In the STA 9750 Mini-Projects, you will perform basic data analyses intended to model best practices for your course final project. (Note, however, that these are mini-projects; your final course project is expected to be far more extensive than any single MP.)
For purposes of MPs, we are dividing the basic data analytic workflow into several major stages:
- Data Ingest and Cleaning: Given a single data source, read it into
R
and transform it to a reasonably useful standardized format. - Data Combination and Alignment: Combine multiple data sources to enable insights not possible from a single source.
- Descriptive Statistical Analysis: Take a data table and compute informative summary statistics from both the entire population and relevant subgroups
- Data Visualization: Generate insightful data visualizations to spur insights not attainable from point statistics
- Inferential Statistical Analysis and Modeling: Develop relevant predictive models and statistical analyses to generate insights about the underlying population and not simply the data at hand.

**Data excerpts:**
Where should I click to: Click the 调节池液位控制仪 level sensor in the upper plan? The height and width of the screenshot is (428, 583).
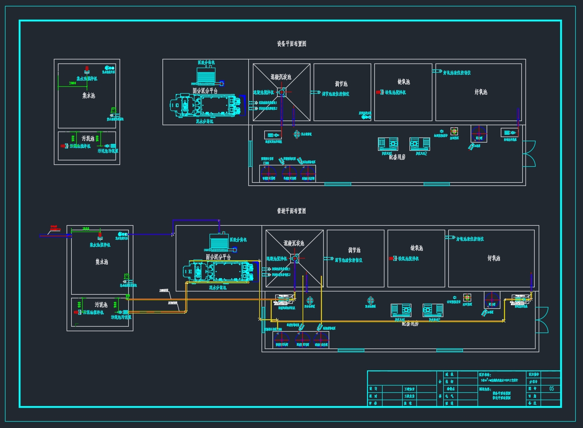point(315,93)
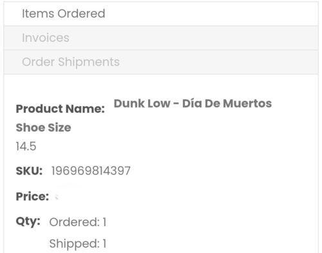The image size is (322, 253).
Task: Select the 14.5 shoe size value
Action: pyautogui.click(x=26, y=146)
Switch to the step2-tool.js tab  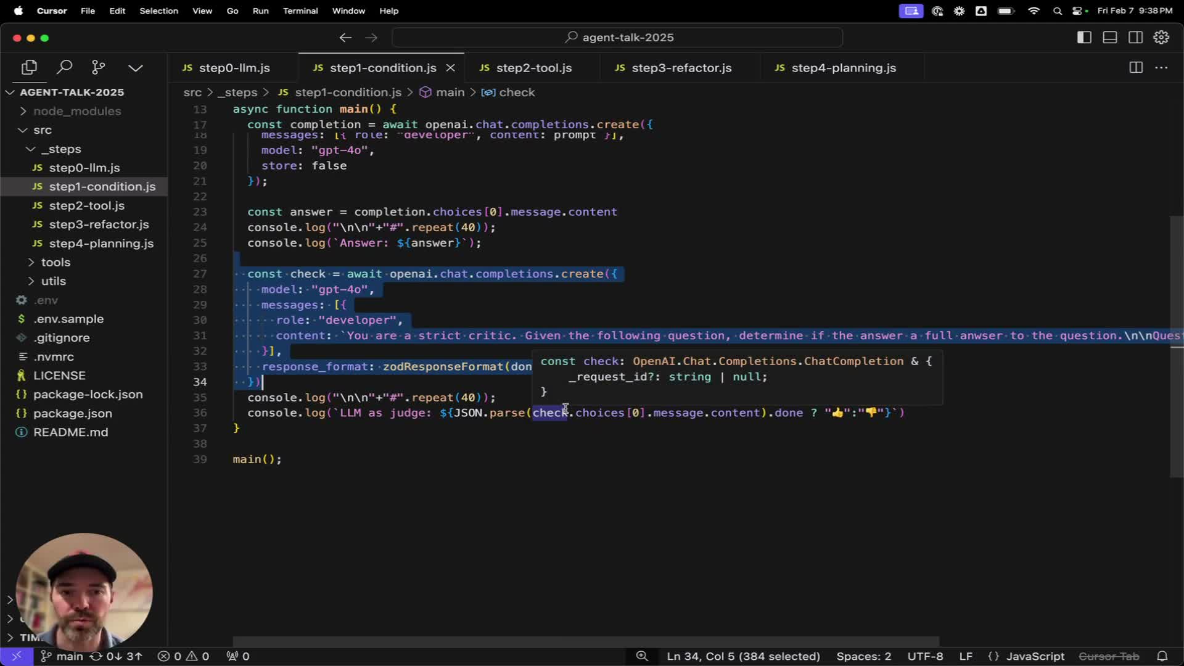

**Exercise prompt:** Extract the part of the STA 9750 mini-projects passage above starting at "- Descriptive Statistical" and ending at "data at hand.".

**Task answer:**
- Descriptive Statistical Analysis: Take a data table and compute informative summary statistics from both the entire population and relevant subgroups
- Data Visualization: Generate insightful data visualizations to spur insights not attainable from point statistics
- Inferential Statistical Analysis and Modeling: Develop relevant predictive models and statistical analyses to generate insights about the underlying population and not simply the data at hand.